• _Data for analysis_:

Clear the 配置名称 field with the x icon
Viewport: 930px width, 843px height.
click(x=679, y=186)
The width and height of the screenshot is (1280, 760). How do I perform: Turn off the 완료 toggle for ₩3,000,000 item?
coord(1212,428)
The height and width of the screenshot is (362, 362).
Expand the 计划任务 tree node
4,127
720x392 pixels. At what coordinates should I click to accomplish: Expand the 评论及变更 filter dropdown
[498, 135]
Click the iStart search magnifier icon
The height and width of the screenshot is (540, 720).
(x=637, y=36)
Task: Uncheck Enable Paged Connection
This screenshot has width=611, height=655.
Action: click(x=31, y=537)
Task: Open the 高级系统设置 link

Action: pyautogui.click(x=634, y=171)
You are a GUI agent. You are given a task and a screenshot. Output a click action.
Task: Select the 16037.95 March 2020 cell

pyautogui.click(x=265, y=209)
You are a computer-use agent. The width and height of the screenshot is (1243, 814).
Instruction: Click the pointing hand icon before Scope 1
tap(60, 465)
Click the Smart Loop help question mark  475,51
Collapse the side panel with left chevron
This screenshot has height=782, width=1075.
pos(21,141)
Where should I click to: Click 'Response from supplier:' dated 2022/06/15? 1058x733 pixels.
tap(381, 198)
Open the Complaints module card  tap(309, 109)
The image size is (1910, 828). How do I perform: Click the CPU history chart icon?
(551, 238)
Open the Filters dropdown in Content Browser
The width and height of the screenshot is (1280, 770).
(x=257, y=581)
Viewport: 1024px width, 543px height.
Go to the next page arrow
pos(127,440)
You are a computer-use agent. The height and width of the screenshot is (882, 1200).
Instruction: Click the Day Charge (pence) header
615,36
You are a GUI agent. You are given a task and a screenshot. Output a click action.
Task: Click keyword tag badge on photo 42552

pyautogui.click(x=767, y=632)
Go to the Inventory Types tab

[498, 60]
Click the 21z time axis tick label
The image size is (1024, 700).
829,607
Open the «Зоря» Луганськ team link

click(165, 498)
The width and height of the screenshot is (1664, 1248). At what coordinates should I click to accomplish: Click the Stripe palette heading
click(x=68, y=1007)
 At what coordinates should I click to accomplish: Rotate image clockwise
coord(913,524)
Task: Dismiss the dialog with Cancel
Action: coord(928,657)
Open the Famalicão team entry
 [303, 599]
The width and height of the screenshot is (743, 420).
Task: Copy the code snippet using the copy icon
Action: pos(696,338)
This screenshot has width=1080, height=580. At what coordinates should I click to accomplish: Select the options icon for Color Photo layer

• _Required work_: When the line containing "Open the Complaints" is reached, include it and stop. Until then, output each line of the entries exactly as given, starting from the first.

• _Answer to the problem_:
Clear the 配置名称 field with the x icon
Viewport: 930px width, 843px height.
click(x=679, y=186)
The width and height of the screenshot is (1280, 760). How do I perform: Turn off the 완료 toggle for ₩3,000,000 item?
coord(1212,428)
The height and width of the screenshot is (362, 362).
Expand the 计划任务 tree node
4,127
720x392 pixels. At what coordinates should I click to accomplish: Expand the 评论及变更 filter dropdown
[498, 135]
Click the iStart search magnifier icon
The height and width of the screenshot is (540, 720).
(x=637, y=36)
Task: Uncheck Enable Paged Connection
This screenshot has width=611, height=655.
Action: click(x=31, y=537)
Task: Open the 高级系统设置 link

Action: pyautogui.click(x=634, y=171)
You are a GUI agent. You are given a task and a screenshot. Output a click action.
Task: Select the 16037.95 March 2020 cell

pyautogui.click(x=265, y=209)
You are a computer-use agent. The width and height of the screenshot is (1243, 814).
Instruction: Click the pointing hand icon before Scope 1
tap(60, 465)
Click the Smart Loop help question mark  475,51
Collapse the side panel with left chevron
This screenshot has height=782, width=1075.
pos(21,141)
Where should I click to: Click 'Response from supplier:' dated 2022/06/15? 1058x733 pixels.
tap(381, 198)
Open the Complaints module card  tap(309, 109)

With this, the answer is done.